Word and element locating data
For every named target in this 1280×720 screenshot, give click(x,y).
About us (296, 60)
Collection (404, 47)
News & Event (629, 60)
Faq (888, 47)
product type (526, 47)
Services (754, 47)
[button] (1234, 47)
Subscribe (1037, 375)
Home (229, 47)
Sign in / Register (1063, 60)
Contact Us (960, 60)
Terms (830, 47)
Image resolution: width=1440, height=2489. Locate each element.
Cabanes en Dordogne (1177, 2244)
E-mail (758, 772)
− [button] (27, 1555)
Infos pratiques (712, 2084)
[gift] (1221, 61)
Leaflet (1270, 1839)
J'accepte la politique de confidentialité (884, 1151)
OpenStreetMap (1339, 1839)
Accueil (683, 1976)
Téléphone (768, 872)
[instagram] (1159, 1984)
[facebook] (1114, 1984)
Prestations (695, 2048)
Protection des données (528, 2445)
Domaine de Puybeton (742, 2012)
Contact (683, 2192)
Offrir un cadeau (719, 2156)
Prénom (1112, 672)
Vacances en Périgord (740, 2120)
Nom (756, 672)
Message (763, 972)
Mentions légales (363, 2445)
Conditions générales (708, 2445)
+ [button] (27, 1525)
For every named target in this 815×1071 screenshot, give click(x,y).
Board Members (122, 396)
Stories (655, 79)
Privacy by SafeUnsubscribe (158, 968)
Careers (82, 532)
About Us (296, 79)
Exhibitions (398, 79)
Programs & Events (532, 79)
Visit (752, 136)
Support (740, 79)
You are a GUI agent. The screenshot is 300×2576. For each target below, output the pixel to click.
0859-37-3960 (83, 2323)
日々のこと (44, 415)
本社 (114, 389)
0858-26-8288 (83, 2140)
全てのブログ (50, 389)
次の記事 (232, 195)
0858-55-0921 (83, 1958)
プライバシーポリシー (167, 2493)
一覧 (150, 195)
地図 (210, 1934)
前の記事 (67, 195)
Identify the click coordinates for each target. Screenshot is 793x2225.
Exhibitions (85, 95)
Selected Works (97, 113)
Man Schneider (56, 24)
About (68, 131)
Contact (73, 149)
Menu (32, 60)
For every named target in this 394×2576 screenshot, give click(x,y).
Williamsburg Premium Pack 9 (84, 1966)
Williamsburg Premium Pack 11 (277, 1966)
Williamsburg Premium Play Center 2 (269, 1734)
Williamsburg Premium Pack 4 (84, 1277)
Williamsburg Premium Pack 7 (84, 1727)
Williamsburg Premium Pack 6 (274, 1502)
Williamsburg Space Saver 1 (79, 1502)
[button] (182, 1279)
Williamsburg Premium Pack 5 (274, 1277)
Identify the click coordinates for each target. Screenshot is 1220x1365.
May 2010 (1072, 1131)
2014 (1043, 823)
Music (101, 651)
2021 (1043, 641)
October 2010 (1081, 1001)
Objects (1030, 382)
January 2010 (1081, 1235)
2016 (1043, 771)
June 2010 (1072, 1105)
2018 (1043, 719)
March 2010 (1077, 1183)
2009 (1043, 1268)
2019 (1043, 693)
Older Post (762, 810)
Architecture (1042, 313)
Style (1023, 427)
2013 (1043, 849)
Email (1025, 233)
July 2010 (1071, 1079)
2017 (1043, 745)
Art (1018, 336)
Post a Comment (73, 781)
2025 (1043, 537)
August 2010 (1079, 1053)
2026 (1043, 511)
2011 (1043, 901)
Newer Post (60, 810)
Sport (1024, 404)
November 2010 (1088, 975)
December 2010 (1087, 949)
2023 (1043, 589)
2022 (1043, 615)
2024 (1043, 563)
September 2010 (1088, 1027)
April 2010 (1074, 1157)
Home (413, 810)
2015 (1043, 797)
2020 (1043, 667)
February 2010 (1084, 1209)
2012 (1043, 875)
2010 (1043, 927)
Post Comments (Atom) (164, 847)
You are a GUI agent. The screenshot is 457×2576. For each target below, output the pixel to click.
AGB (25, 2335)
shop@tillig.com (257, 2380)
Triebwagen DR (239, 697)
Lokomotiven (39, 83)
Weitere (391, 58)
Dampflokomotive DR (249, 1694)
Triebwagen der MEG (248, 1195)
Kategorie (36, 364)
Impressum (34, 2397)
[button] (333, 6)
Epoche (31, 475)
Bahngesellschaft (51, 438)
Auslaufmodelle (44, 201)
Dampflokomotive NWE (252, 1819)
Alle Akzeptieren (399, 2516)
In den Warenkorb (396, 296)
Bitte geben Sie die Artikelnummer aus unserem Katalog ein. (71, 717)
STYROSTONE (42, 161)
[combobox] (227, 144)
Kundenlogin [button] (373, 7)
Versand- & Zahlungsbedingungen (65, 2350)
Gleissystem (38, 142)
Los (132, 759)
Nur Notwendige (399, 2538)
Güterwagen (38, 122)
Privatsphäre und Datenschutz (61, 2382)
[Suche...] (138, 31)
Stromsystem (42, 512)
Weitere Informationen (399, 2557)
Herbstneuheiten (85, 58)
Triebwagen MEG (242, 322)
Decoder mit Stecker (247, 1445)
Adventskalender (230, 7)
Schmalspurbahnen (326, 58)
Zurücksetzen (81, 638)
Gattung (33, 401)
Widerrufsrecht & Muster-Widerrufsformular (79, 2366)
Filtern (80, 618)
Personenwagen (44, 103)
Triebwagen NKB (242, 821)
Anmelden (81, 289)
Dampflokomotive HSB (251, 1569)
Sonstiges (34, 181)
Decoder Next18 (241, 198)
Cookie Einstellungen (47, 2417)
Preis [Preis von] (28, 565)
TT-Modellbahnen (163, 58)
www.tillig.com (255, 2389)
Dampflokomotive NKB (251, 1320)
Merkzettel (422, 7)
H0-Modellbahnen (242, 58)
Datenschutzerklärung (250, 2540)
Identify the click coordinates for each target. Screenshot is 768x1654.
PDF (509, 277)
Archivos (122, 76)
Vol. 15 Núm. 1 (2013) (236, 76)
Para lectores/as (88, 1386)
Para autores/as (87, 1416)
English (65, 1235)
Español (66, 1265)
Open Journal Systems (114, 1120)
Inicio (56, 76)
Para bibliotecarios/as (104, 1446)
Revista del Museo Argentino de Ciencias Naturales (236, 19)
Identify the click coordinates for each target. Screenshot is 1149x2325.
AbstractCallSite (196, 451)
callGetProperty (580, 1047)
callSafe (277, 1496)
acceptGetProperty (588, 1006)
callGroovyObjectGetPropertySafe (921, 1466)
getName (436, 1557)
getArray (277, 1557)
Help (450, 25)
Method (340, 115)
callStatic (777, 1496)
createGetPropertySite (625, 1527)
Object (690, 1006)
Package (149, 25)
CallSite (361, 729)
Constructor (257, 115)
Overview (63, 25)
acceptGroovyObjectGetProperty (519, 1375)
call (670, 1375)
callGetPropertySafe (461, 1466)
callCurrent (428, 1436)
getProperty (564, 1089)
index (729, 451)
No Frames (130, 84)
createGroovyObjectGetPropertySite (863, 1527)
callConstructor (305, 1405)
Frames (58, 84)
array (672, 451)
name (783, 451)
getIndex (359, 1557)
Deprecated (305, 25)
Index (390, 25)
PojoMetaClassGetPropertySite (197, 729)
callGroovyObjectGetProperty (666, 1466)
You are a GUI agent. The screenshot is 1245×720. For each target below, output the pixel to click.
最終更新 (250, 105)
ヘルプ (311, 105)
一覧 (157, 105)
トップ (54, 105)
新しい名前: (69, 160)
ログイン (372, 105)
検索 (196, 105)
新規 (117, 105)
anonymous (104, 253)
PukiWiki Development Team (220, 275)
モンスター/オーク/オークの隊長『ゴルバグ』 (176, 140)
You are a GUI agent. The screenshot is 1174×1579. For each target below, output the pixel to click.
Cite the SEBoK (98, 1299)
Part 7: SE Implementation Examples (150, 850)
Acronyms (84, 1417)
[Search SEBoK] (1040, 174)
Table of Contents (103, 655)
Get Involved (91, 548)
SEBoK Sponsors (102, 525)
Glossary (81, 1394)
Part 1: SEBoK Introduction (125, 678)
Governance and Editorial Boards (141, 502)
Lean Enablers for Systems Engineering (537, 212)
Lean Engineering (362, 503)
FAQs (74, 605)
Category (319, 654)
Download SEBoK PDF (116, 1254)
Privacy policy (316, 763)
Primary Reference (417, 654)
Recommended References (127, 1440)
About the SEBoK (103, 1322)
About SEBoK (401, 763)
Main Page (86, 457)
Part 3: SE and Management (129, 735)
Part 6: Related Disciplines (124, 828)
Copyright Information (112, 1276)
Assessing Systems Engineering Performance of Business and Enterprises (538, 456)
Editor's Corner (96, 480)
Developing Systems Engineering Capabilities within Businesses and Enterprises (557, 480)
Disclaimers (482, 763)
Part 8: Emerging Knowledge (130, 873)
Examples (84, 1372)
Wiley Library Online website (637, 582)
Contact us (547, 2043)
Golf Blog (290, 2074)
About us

— Stated task —
Reproduce the entries unchanged, from the very first line down through the line containing "Mentions légales (363, 2445)", including that line.

— The reply —
For every named target in this 1280×720 screenshot, give click(x,y).
About us (296, 60)
Collection (404, 47)
News & Event (629, 60)
Faq (888, 47)
product type (526, 47)
Services (754, 47)
[button] (1234, 47)
Subscribe (1037, 375)
Home (229, 47)
Sign in / Register (1063, 60)
Contact Us (960, 60)
Terms (830, 47)
Image resolution: width=1440, height=2489. Locate each element.
Cabanes en Dordogne (1177, 2244)
E-mail (758, 772)
− [button] (27, 1555)
Infos pratiques (712, 2084)
[gift] (1221, 61)
Leaflet (1270, 1839)
J'accepte la politique de confidentialité (884, 1151)
OpenStreetMap (1339, 1839)
Accueil (683, 1976)
Téléphone (768, 872)
[instagram] (1159, 1984)
[facebook] (1114, 1984)
Prestations (695, 2048)
Protection des données (528, 2445)
Domaine de Puybeton (742, 2012)
Contact (683, 2192)
Offrir un cadeau (719, 2156)
Prénom (1112, 672)
Vacances en Périgord (740, 2120)
Nom (756, 672)
Message (763, 972)
Mentions légales (363, 2445)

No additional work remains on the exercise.